Warum so viel Streit um die Mauer für den Frieden?

Liest man diese Eloge Chiracs auf die Mauer für den Frieden und ihre  Schöpfer, dann kann man sich nur wundern, warum seit Jahren ein erbitterter Streit um dieses Bauwerk tobt. Der Figaro sprach  sogar 2011 von einem „guerre des tranchés“ – eine noch schärfere Formulierung ist in dem Land des Verdun-Gemetzels kaum denkbar.[8]

Die Auseinandersetzung bezieht sich auf drei wesentliche Bereiche:

  • die ursprüngliche zeitliche Befristung des Bauwerks
  • sein Ort und seine Qualität
  • seine aktuelle Baufälligkeit
  • und insgesamt seine unzureichende juristische Grundlage

Ursprünglich war die Mauer für den Frieden als eine zeitlich befristete Installation, ein  monument éphémère,  mit einer Genehmigung für 4 Monate geplant[9]– manchmal werden auch 6 Monate, manchmal  nur 3 Monate als zeitiche Befristung genannt. Appelé à un droit de séjour de trois mois seulement, ce mur a bénéficié depuis 11 ans de reconductions successives, de trois ans en trois ans, par les autorités publiques.  Wie bei dem Eiffelturm  bei seinen Anfängen  handele es sich um ein provisoire durable,  wie Marek Halter feststellt, der Mann Clara Halters, der sich besonders für die Erhaltung der Friedensmauer einsetzt und der in den teilweise mit härtesten Bandagen geführten juristischen Auseinandersetzungen an vorderster Front steht. [10]

Während die Befürworter der Friedensmauer also auf das anfängliche Provisorium Eiffelturm verweisen, das heute ganz unverzichtbar zum Stadtbild von Paris gehört, pochen  die Gegner auf die Verbindlichkeit des Rechts und die Lage auf einem „site classé“ zwischen École militaire und Eiffelturm, wo für eine solche Installation kein Platz  sei.  So argumentiert auch die auf der Seite der Gegner besonders engagierte Bürgermeisterin des betroffenen 7. Arrondissements, Rachida Dati (LR), immerhin eine  ehemalige Justizministerin. «Cette construction provoque l’exaspération des habitants (…) car elle obstrue la perspective classée de l’École militaire à la tour Eiffel, en violation de la loi».[11] Das hatte der damalige – und ebenfalls konservative- Präsident Chirac in seiner Eröffnungsrede im Jahr 2000 ganz anders gesehen, als er  gerade den Standort auf dem Champ de Mars und die Nachbarschaft zur École militaire und zum Platz des Marschalls  Joffre als besonders sinnfällig bezeichnet hatte.
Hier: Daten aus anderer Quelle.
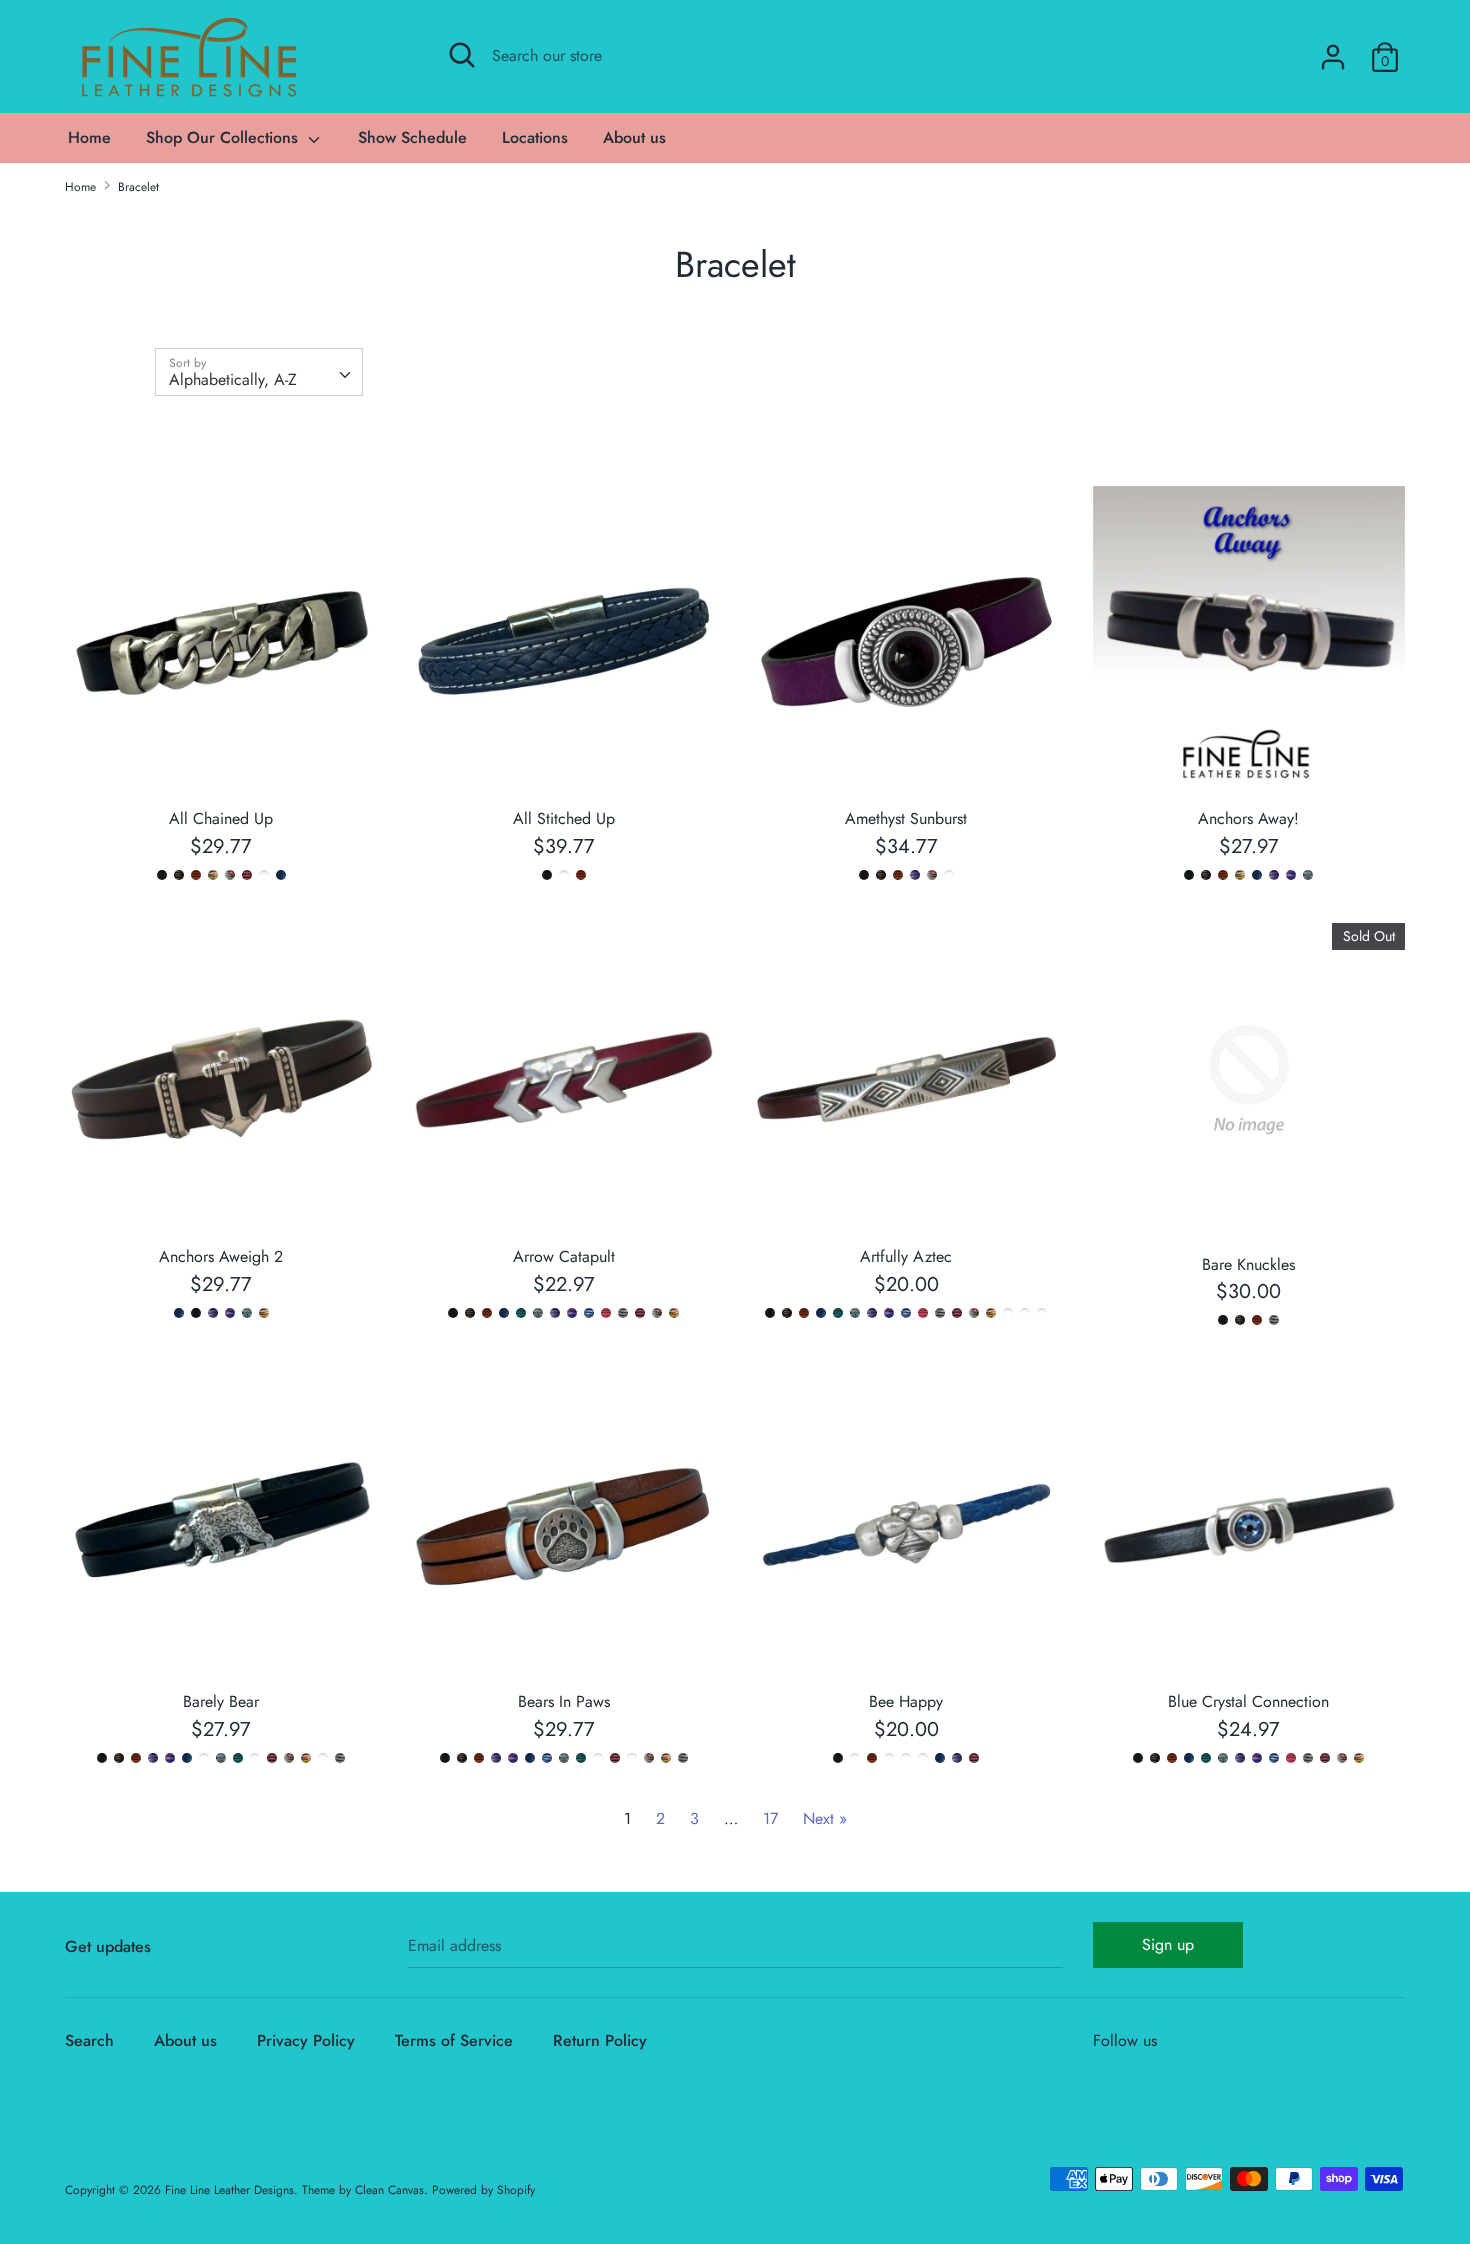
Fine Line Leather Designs (229, 2190)
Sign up (1168, 1944)
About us (634, 137)
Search (89, 2040)
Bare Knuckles (1248, 1264)
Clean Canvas (389, 2190)
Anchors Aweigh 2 (221, 1256)
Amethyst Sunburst (906, 818)
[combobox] (259, 372)
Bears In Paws (564, 1701)
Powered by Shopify (483, 2190)
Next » (825, 1818)
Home (89, 137)
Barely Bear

Dies gilt für den 2011 von Frédéric Mitterand vorgeschlagenen alternativen Standort in La Vilette[12] sicherlich nicht.

Tatsache ist jedenfalls, dass die Friedensmauer auf einem höchst wackeligen juristischen Fundament steht: Als sie gebaut wurde, hatte sich, wie ein Verantwortlicher der Pariser Stadtverwaltung feststellt, niemand große Gedanken darüber gemacht. Es habe  allgemeine Übereinstimmung geherrscht, dass es eine gute Idee sei, die Friedensmauer auf dem Champ de Mars zu installieren. „Cela montre bien qu’il y avait une adhésion forte et à la démarche du Mur pour la paix et à la qualité de l’œuvre.“ Diesen Konsens gibt es inzwischen nicht mehr,  und da rächt sich das juristische Vakuum und nährt die  Polemik. [13]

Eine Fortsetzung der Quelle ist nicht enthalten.